:: EXERCISE DESCRIPTION ::
Give every line of all the entries below as a numbered list, skipping blank lines and leaving the pictures out.

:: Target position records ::
┄┄┄┄┄┄

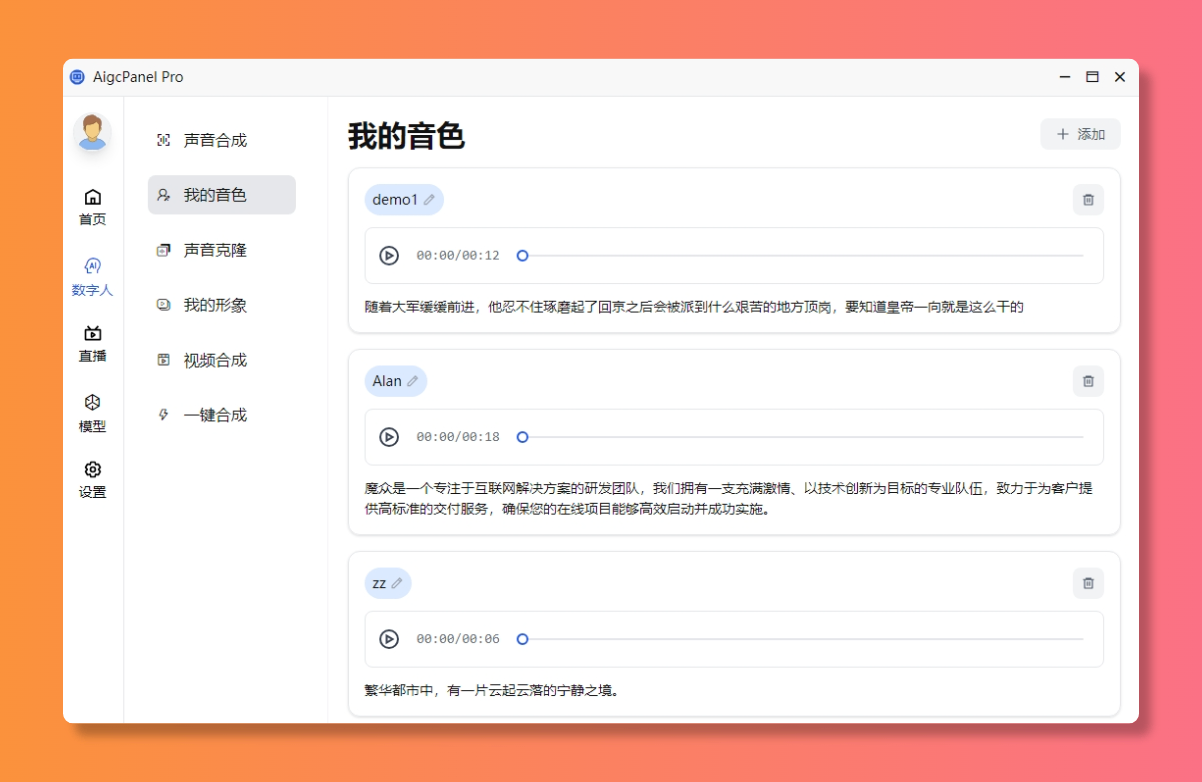Screen dimensions: 1202x782
Task: Go to 首页 home page
Action: [x=92, y=206]
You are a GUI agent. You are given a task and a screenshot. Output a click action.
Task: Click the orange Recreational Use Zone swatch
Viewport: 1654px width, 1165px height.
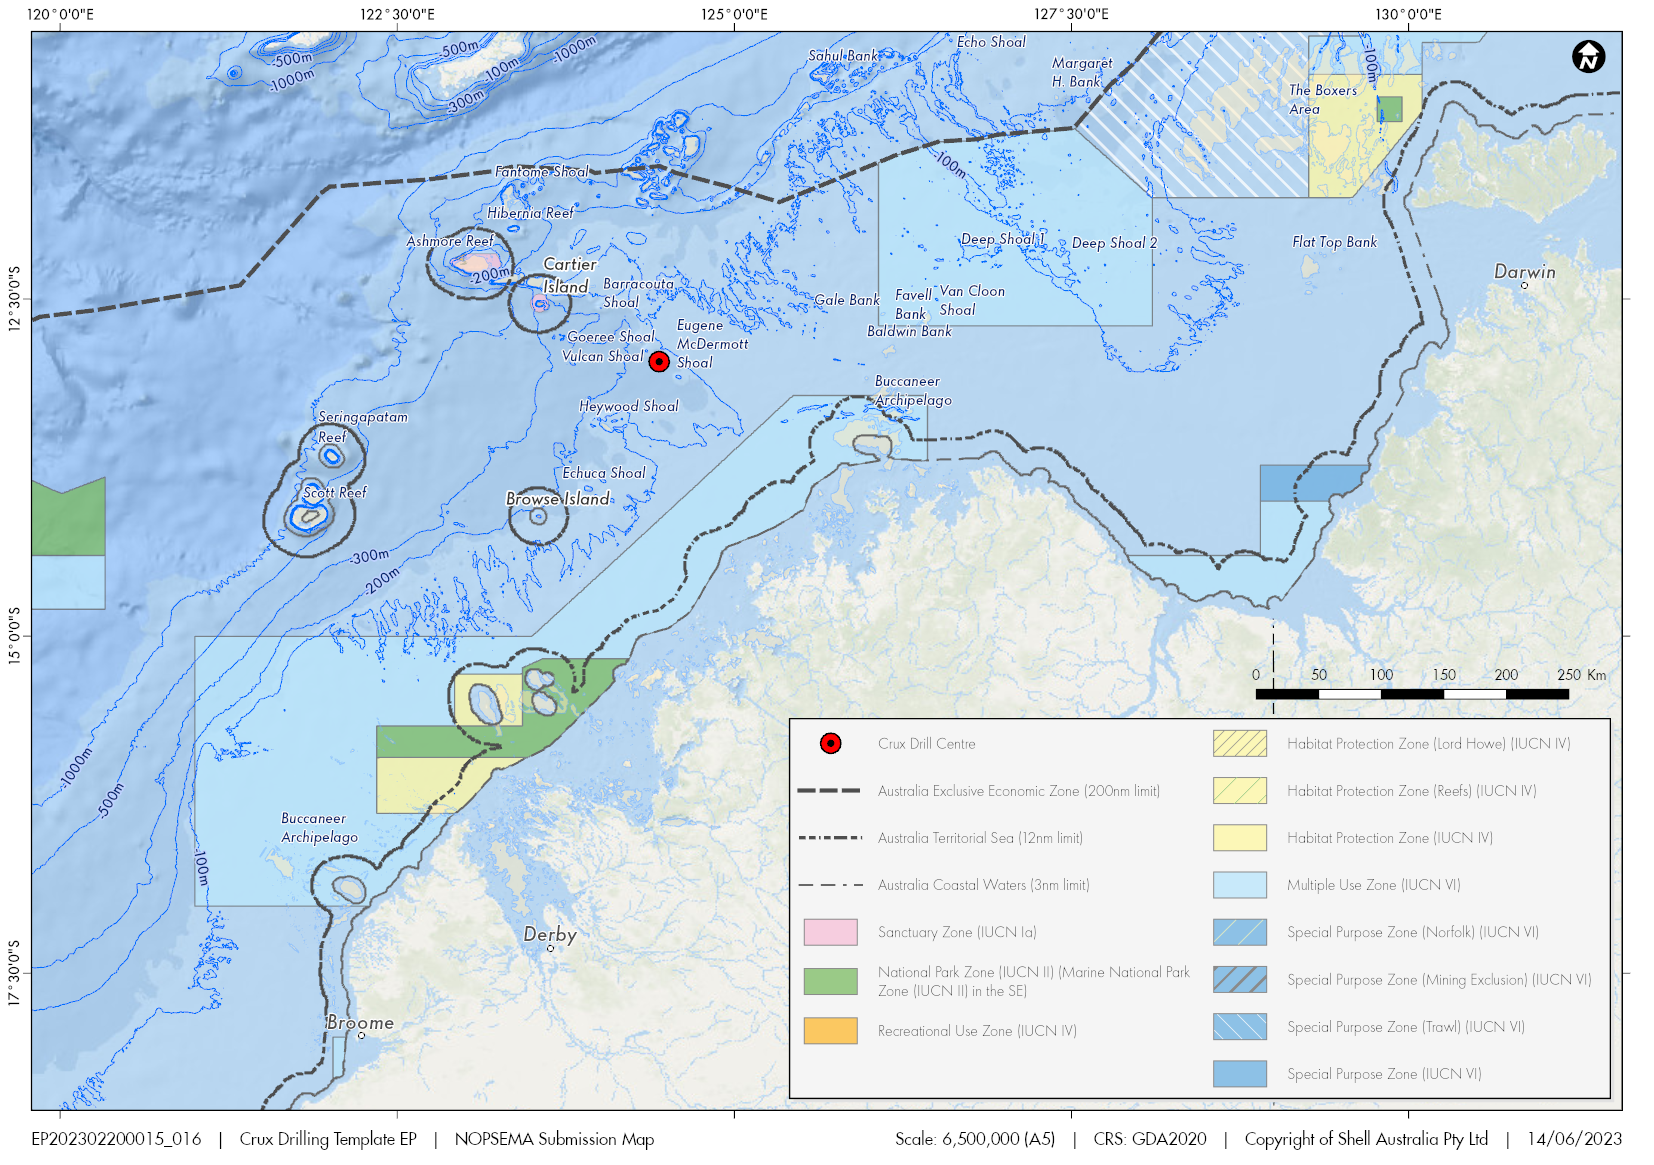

┄┄┄┄┄┄

:: CORRECT ANSWER ::
1. Screen dimensions: 1202x782
2. Task: Go to 首页 home page
3. Action: [x=92, y=206]
4. You are a GUI agent. You are given a task and a screenshot. Output a click action.
5. Task: Click the orange Recreational Use Zone swatch
6. Viewport: 1654px width, 1165px height.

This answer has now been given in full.